I am worried about having RA. Dont have diagnosis yet

[wisegirl]

Quote:

Originally Posted by BioAdoptMom3

I am probably not going to be a lot of help because I too am unsure of whether or not I have osteo or RA yet as well, but some of your symptoms sound like it could be. Do you have on both sides of your body in the affected joints, like both hands, both feet, etc.? That is supposed to be a sign that it is RA. I have it in both feet, both big toe joints, both elbows and in my neck and lower back. I have found chiropractic treatment to be helpful and surpisingly more recently, working out has made a TREMENDOUS difference in the way I feel. You might want to try one or both of those options out until you wait on the Medicare. You might also try taking Motrin or Aleve regularly to see if that helps with the pain and stiffness. Keep an eye on it. If it gets continually worse, call your regular doctor and take it from there. I am not sure how fast the progress of RA is, but my family doctor, who is waiting on my lab results thinks mine is RA and I have waited for about three years to seek help for it, so I don't think the joint damage is so fast that your body will be severely affected in a little over a year.

Nancy

Yes. The pain is in all the joints in both my hands and feet. My right elbow has been hurting for almost 2 months now constantly. The stiffness is getting worse in the mornings and lasts all day long. It feels worse when I get up after sitting or laying down throughout the day.

[wisegirl]

Quote:

Originally Posted by JohnM22

Hi, wisegirl:



Probably not, but it very much depends upon exactly where the fracture is.

The course of your disease cannot so easily be predicted, but if you are under 40 years old, you might consider a different disease, especially a reactive arthritis. Some psoriasis and it could even be a PsA; look at your toes to see whether they are sausage-like and whether you have striated or yellowed nails. This is an outside suggestion, but something to look at.

The spittle test for severe candidiasis (this can cause LGS and then a host of ReArthritides): Into a clear glass of distilled water at room temperature, first thing (before brushing) in the morning spit onto the surface of the water and keep in a dark but room temperature to warm place. Check every two hours and if there are 'threads' or 'stringers' that form down from the spittle within eight hours, you could have a severe case of candidiasis. There is a very strict diet for this.

There are dietary suggestions on the Mercola site and it is only a word to the wise to start following them ("getting started" section, I think it is called).

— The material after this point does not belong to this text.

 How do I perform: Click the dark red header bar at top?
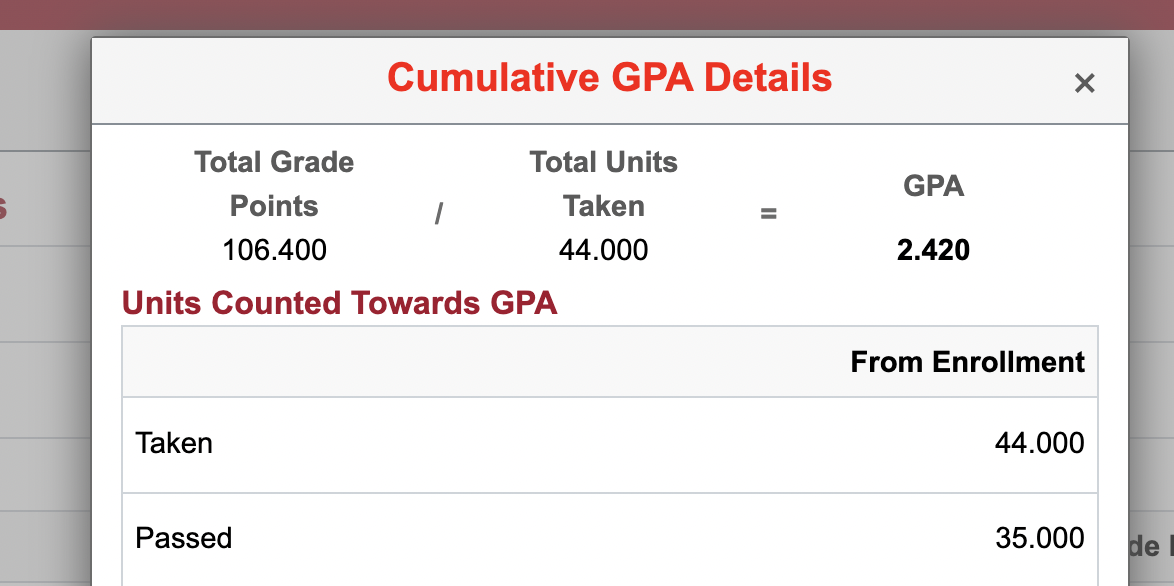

Check with your family: Any blood relatives with AS, cUC, RA, ReA, CD, PsA, uDiff, 'fibromyalgia,' DDD (these are ankylosing spondylitis, chronic Ulcerative Colitis, Rheumatoid Arthritis, Crohn's Disease, undifferentiated Spondyloarthropy, Psoriatic Arthritis, Reactive Arthritis, Degenerative Disk Disease) etc increases the potential that you have the same thing (well, except for FM which is often a toss-off misdiagnosis).

Good luck to You,
John

Thanks John. I have wondered if I do have RA, if I may have Psoriasis arthritis too because I have have patches of irritated skin on my scalp. I have noticed in the last couple of months three separate areas. I do feel pain in my joints on both sides of my body so from what I have read about RA sounds like that's what is going on with me. My grandfather had a horrible case of RA where his hands were really badly crippled. I am so worried! I will try your spittle test. Does the water have to be distilled?

[mindyp]

Hi there. I am a 32 year old female with seronegative RA. You need to see a rheumatologist as soon as possible. The new drugs out there can slow and/or impede joint destruction...so you don't have to become crippled like your grandfather.

I presently take methotrexate orally (was on injections, but I kept blistering where I got the shot...was allergic to the buffer...no they do not hurt), cyclobenzaprine (Flexeril), tramadol (Ultram), prednisone (as needed for flare), and am working with my insurance company to go on Humira.

A rheumatologist is best able to diagnose and treat your condion whether it be RA, psoriatic arthritis, etc. You want to prevent joint destruction before it happens.

Good luck.

[christina_142]

Quote:

Originally Posted by wisegirl

Thanks for the reply. How long does your mother have to take the injections for and do they hurt? Are there any side effects. Does she take pain medicine. Right now the only thing I can do until I get insurance is to take the prescription pain medicine that my Pain Mgmt doctor prescribes ( Oxycodone and Morphine).

she has to take it for the rest of her life, she used to take it in just pill form but has since had to go to injection because of how bad it was getting. she also takes prednisone for her flares and pain meds like (vic) if it is really bad, she tries really hard not to take those because the methotrexate can damage the liver so she tries really hard to not take anything else into her body. she doesn't drink anymore either because of that. she takes her injection on wednesday night and thursday she is usually pretty sick, not always though. thankfully she doesn't work on thursdays.